→ Stated problem: Please resume the forum thread arguing over whether Twitter really deletes old tweets, starting right after its last line.

→ Selected excerpt:
##############################

Re:Even deleted ones? (5, Insightful)

Shoe Puppet (1557239) | more than 2 years ago | (#38295598)

I stopped selling the book I wrote and it's been 30 days. May the world still have copies of it through some manner of legal acrobatics?

Once you have published something, you cannot expect to be able to pull it back.

Re:Even deleted ones? (4, Insightful)

Anonymous Coward | more than 2 years ago | (#38295760)

Twitter says they're going to delete it after thirty days. There's a marked difference between 'delete' and 'archive'. I have no issue if someone cut and pasted the last 3200 tweets from my Twitter account but the fact Twitter says they'll delete the tweets, not archive them, is deceptive.

Re:Even deleted ones? (2)

RealGrouchy (943109) | more than 2 years ago | (#38300008)

Twitter says they're going to delete it after thirty days.

No they don't.

Why can't I see all my Tweets? My Tweet count is _,___. Are they lost?

The good news is they're not lost or gone! We have all your Tweets. The bad news is that we currently only allow you to see the 3200 most recent Tweets (this could also be construed as good news, as that number could be lower than 3200). We do not currently plan to change this limit, but we welcome your feedback - just send a mention to @feedback.

From the Twitter FAQs [twitter.com] .

- RG>

Re:Even deleted ones? (1)

Anonymous Coward | more than 2 years ago | (#38295774)

Bad Analogy. Twitter still hosting the content is the equivalent of a publisher still selling the books.

Re:Even deleted ones? (0)

Anonymous Coward | more than 2 years ago | (#38296208)

Bad Analogy. Twitter still hosting the content is the equivalent of a publisher still selling the books.

No, it's not. It's the equivalent of book stores still selling the books that they have on inventory.

Anything that you yourself have placed online is self-published. Twitter is just the medium you've chosen.

Re:Even deleted ones? (0)

Anonymous Coward | more than 2 years ago | (#38296622)

When you post a tweet, you allow twitter to publish your tweet.
When twitter allows you to delete a tweet, twitter implicitly allows you to revoke the right to publish the tweet.

how difficult can this be ?

Re:Even deleted ones? (1)

##############################

→ Information provided:
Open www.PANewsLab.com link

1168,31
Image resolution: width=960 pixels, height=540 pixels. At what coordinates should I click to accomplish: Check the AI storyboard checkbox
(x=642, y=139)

##############################

→ Reply:
19thNervousBreakdown (768619) | more than 2 years ago | (#38295824)

Legal acrobatics? You published it! That means that anyone in the whole internet who asked for it, got it. There should be no more expectation that you can take that back than you should be able to stop people from remembering what you said out loud. Less. Twitter themselves couldn't take it back if they wanted to.

Re:Even deleted ones? (1)

petman (619526) | more than 2 years ago | (#38299288)

Interesting that you analogized tweeting with saying something out loud. I'm pretty sure if someone were to record things random people say in a public place and then publishes the recordings, there would be legal repercussions.

Re:Even deleted ones? (1)

shentino (1139071) | more than 2 years ago | (#38297282)

I think your tweets will disappear faster if you send them a DMCA notice and threaten to sue their pants off.

Some pastebin links to legally hot material have mysteriously gone 404.

Re:Even deleted ones? (1)

Anonymous Coward | more than 2 years ago | (#38298772)

I guess that's why the call it a FAQ:
"Private account information and deleted tweets will not be part of the archive."

http://blogs.loc.gov/loc/2010/04/the-library-and-twitter-an-faq/

Any from anyone? (3, Insightful)

AdamJS (2466928) | more than 2 years ago | (#38295584)

Even if it's in their TOS that you lose all rights to the IP contained in a given tweet, this will more than guarantee some lawsuits from some very large groups.

Re:Any from anyone? (4, Insightful)

Baloroth (2370816) | more than 2 years ago | (#38295642)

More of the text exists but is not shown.